Unrealized gains on items for which the fair value option has been elected are
to be reported in earnings. SFAS 159 will become effective as of the beginning
of the first fiscal year that begins after November 15, 2007. As such, the
Company adopted SFAS 159 effective January 1, 2008. However, the Company has not
elected the fair value option for any financial instruments, and adoption has
not impacted the Company’s financial statements.
Fair
Value Measurements
Effective
January 1, 2008, the Company adopted Financial Accounting Standards Board (FASB)
SFAS No. 157, Fair Value Measurements (SFAS 157). The provisions of SFAS 157 are
applicable to all of the Company’s assets and liabilities that are measured and
recorded at fair value. SFAS 157 establishes a new framework for measuring fair
value and expands related disclosures. SFAS 157 defines fair value as the price
that would be received for an asset or the exit price that would be paid to
transfer a liability in the principal or most advantageous market in an orderly
transaction between market participants. SFAS 157 establishes a fair value
hierarchy that gives the highest priority to observable inputs and the lowest
priority to unobservable inputs. The three levels of the fair value hierarchy
defined by SFAS 157 are described below.
Level 1:
Quoted prices are available in active markets for identical assets or
liabilities.
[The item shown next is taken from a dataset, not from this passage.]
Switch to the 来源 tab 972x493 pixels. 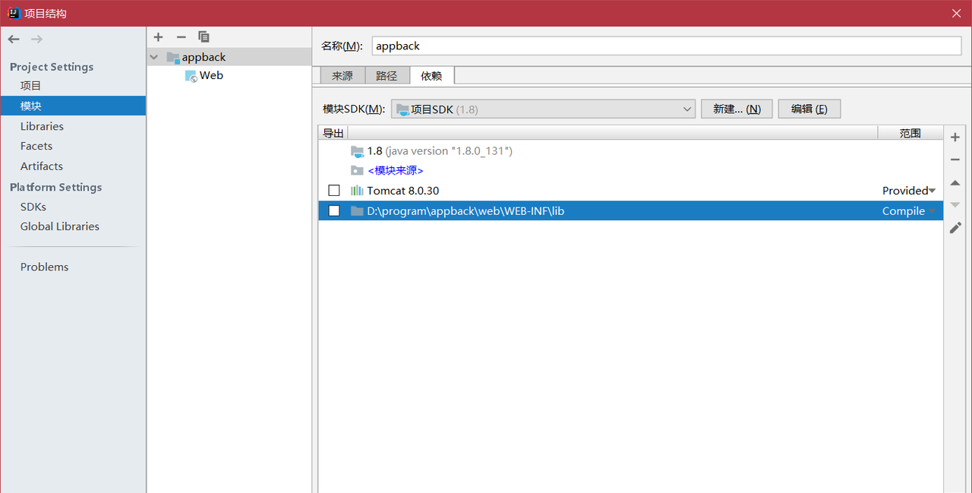click(342, 75)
Active markets are those in which transactions for the asset or
liability occur with sufficient frequency and volume to provide pricing
information on an ongoing basis.
Level 2:
Pricing inputs are other than quoted prices in active markets included in Level
1, which are either directly or indirectly observable as of the reporting date.
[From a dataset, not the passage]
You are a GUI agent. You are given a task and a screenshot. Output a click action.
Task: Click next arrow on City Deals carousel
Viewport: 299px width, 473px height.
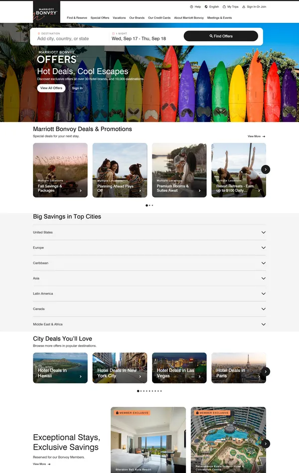(x=266, y=371)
Level 2 includes those financial instruments that are valued using models or
other valuation methodologies. These models are primarily industry-standard
models that consider various assumptions, including quoted forward prices for
commodities, time value, volatility factors, and current market and contractual
prices for the underlying instruments, as well as other relevant economic
measures. Substantially all of these assumptions are observable in the
marketplace throughout the full term of the instrument, can be derived from
observable data or are supported by observable levels at which transactions are
executed in the marketplace.
Level 3:
Pricing inputs include significant inputs that are generally unobservable from
objective sources. These inputs may be used with internally developed
methodologies that result in management’s best estimate of fair value. Level 3
instruments include those that may be more structured or otherwise tailored to
the Company’s needs.
As
required by SFAS No. 157, financial assets and liabilities are classified in
their entirety based on the lowest level of input that is significant to the
fair value measurement. The Company’s assessment of the significance
of a particular input to the fair value measurement requires judgment, and may
affect the valuation of fair value assets and liabilities and their placement
within the fair value hierarchy levels.
The
following table discloses by level within the fair value hierarchy the Company’s
assets and liabilities measured and reported on the Consolidated Balance Sheets
as of June 30, 2008, at fair value on a recurring basis:
|
Total
|
Level
I
|
Level
II
|
Level
III
|
Assets:
|
|
|
|
|
Performance
bond
|
$197,401
|
$197,401
|
$0
|
$0
|
Total:
|
$197,401
|
$197,401
|
$0
|
$0
|
The
performance bond, required to secure the Company’s rights to explore the La
Josefina property, is a step-up coupon US dollar bond issued by the Government
of Argentina with a face value of $600,000. The bond was originally purchased
for $251,613 and had a value of $214,762 at December 31, 2007. As of the quarter
ended June 30, 2008, the value of the bond decreased $197,401.
Concentration
of Credit Risk
The
Company maintains its cash and cash equivalents in multiple financial
institutions. Balances in the United States are insured by the
Federal Deposit Insurance Corporation (FDIC) up to $100,000 per
institution. Balances on deposit may occasionally exceed FDIC insured
amounts. All of the Company’s cash in U.S. bank accounts was FDIC insured at
June 30, 2008. The Company also maintains cash in an Argentine bank. The
Argentine accounts, which had a U.S. dollar balance of $284,835 at June 30,
2008, are considered uninsured.
Beneficial
Conversion Feature of Convertible Notes
The
Company has determined that the Convertible Note (discussed in Note 3) contains
a beneficial conversion feature. Following the guidance provided by EITF 00-27
the Company allocated proceeds of convertible debt first to the warrants
issuable upon conversion of the note. The value of the warrants was recorded on
the balance sheet as debt discount and increases to shareholder’s equity. The
debt discounts are being amortized over the remaining life of the convertible
note. The value of warrants in excess of the actual debt advance amounts were
expensed as financing fees.
Once the
Company allocated proceeds of convertible note advances to the warrant values,
the embedded conversion feature of shares issuable on conversion of the notes
was recognized. All amounts relating to the share values were expensed as
financing fees.
Foreign
Currency Translation
Our
international operations use their local currency as their functional currency.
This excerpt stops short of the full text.